By Jennifer Filipowicz (aka Super Happy Jen)

I posted this a while ago on my blog.  This morning it occurred to me that it belongs here.

The other day I was at dinner with my family when my mother refered to me as a militant atheist. It bothered me. One because she waited until I was out of the room to say it (possibly to avoid a theological discussion). But really it was the word "militant". To me this describes someone who is agressive in forcing people into their way of thinking, maybe even using violence. Does my mother really believe I'm like this? If my mother doesn't understand where my beliefs stand, how can anyone?

Unfortunately I ended up making some throw away remark about the world being better place without religion. I don't really believe this! For a lot of people believe in some kind of supreme protector watching over them provides comfort through hard times, the ability to deal with death and despair. Belief can comfort whether God exists or not.

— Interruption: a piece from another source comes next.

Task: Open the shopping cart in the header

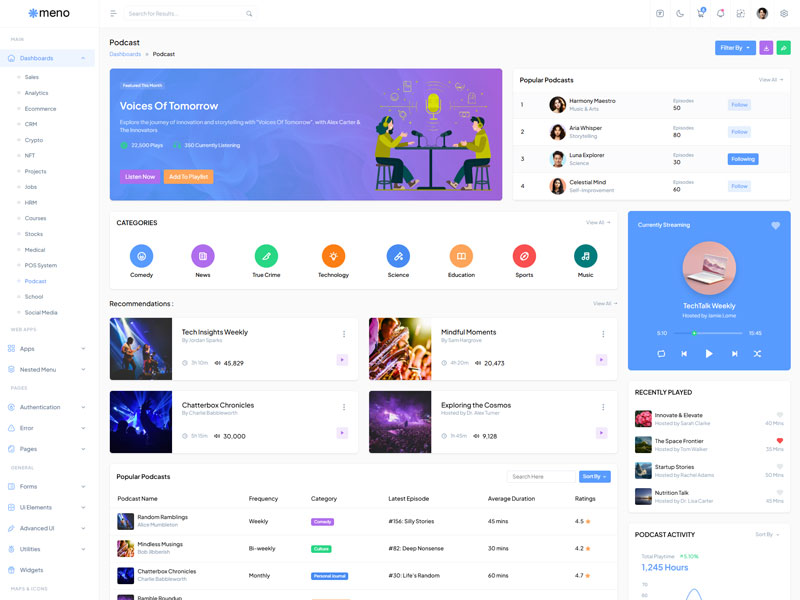Action: (x=700, y=13)
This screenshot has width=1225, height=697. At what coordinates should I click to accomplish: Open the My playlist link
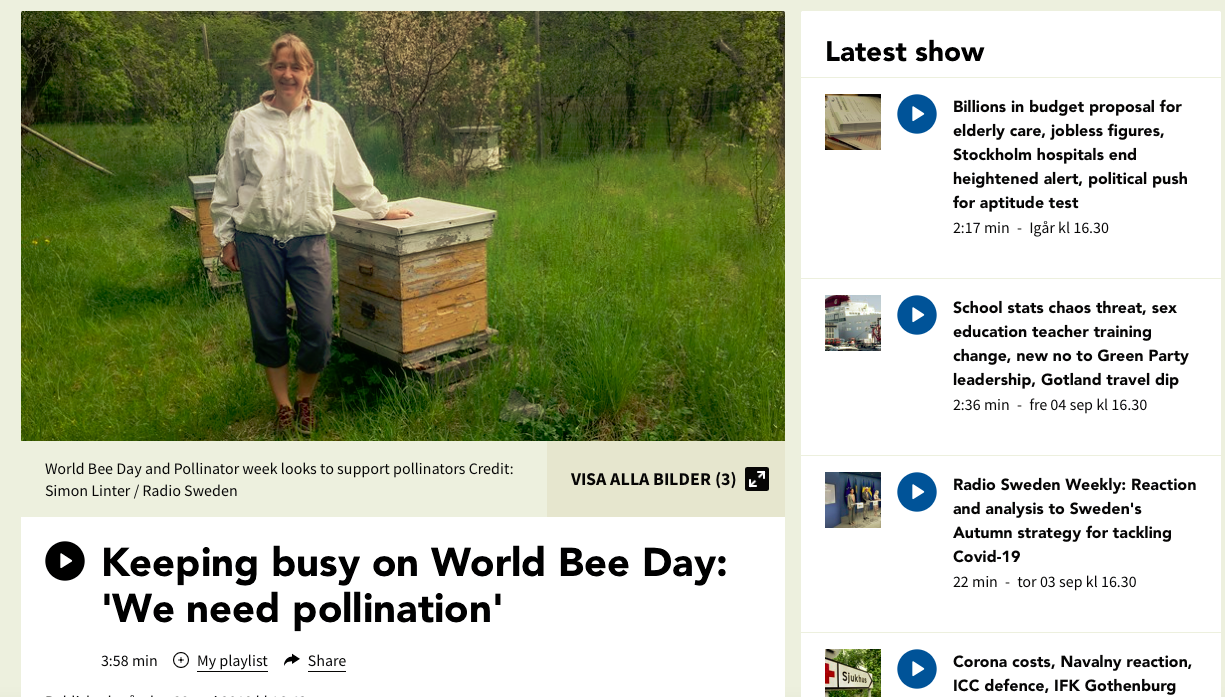coord(232,660)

What the world would be better off without is dogmatic thinking. "God says X and you do Y so you're going to hell" type of mentality. This is what causes wars, it's what causes politicians to backpeddle on human rights issues, it causes intolerance for anyone with a difference of opinion. But this is true of dogmatic thinking even when it's not tied to a belief in a particular deity. Rigid adherence to political beliefs, for example, can be just as dangerous. A truly militant atheist could fall into this category too, if he looked down on others for having religious beliefs.

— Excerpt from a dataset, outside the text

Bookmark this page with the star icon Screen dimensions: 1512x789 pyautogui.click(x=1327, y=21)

Perhaps what my mother meant, was that I am a proud atheist. I refuse to be ashamed of not holding any religious beliefs. I wear my "Atheist Angel" t-shirt all the time, because I want everyone to know that I'm an atheist. Not because I want everyone to be an atheist. I want people to understand that atheists are not evil people, and I think people that have met me will agree that I'm a nice person. Also I want people to understand that they don't have to cherry-pick a religion. You can just not believe in God and that's okay.

Yes, I do sell atheist t-shirts (to be fair, this was originally my husband's idea) but I don't force anyone to wear them. I don't even advertise them particularly aggressively. And I try my darndest to make sure the designs promote atheism, without denouncing religious faiths.

I don't personally believe in God. I think if there were a God, of the sort that is described in the bible, performing miracles all the time and interfering in everything from floods and hurricanes, to procreation and sporting events, then there would be evidence of Him everywhere. Science would already have collected all the data and put together a "God Theory" and I wouldn't have to "have faith" in order to believe. The lack of evidence for God, for me, is evidence for His non-existence. There could be supreme beings out there that don't interfere with our day to day lives, that don't answer prayers, and that don't decide who lives and who dies, but that's not the sort of being one builds a religion around, is it? That may be far from a persuasive argument for you, so please feel free to substitute your own logic for my own. I'm just passively stating my beliefs here, not being militant in any way.